= What to work on =
Would you please set down the data again exactly as given, excluding the pictures?

::::::

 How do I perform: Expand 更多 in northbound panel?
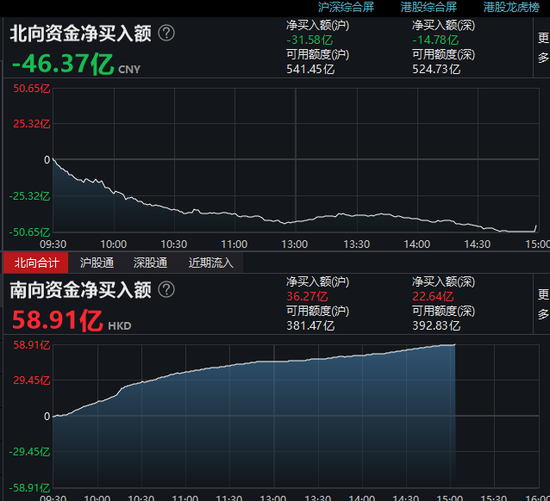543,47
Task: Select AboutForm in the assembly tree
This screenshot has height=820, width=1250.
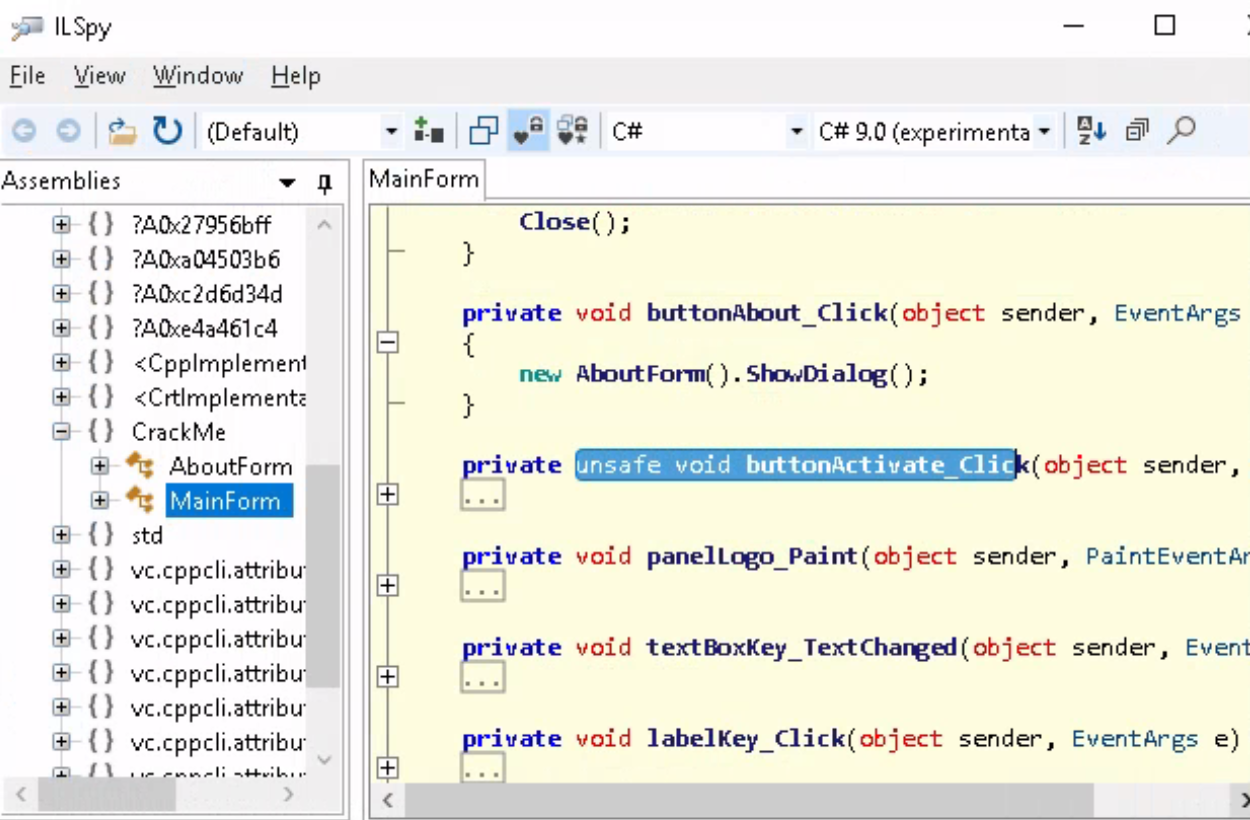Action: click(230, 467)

::::::

= Task answer =
 How do I perform: Expand 更多 in northbound panel?
543,47
Task: Select AboutForm in the assembly tree
This screenshot has height=820, width=1250.
Action: click(230, 467)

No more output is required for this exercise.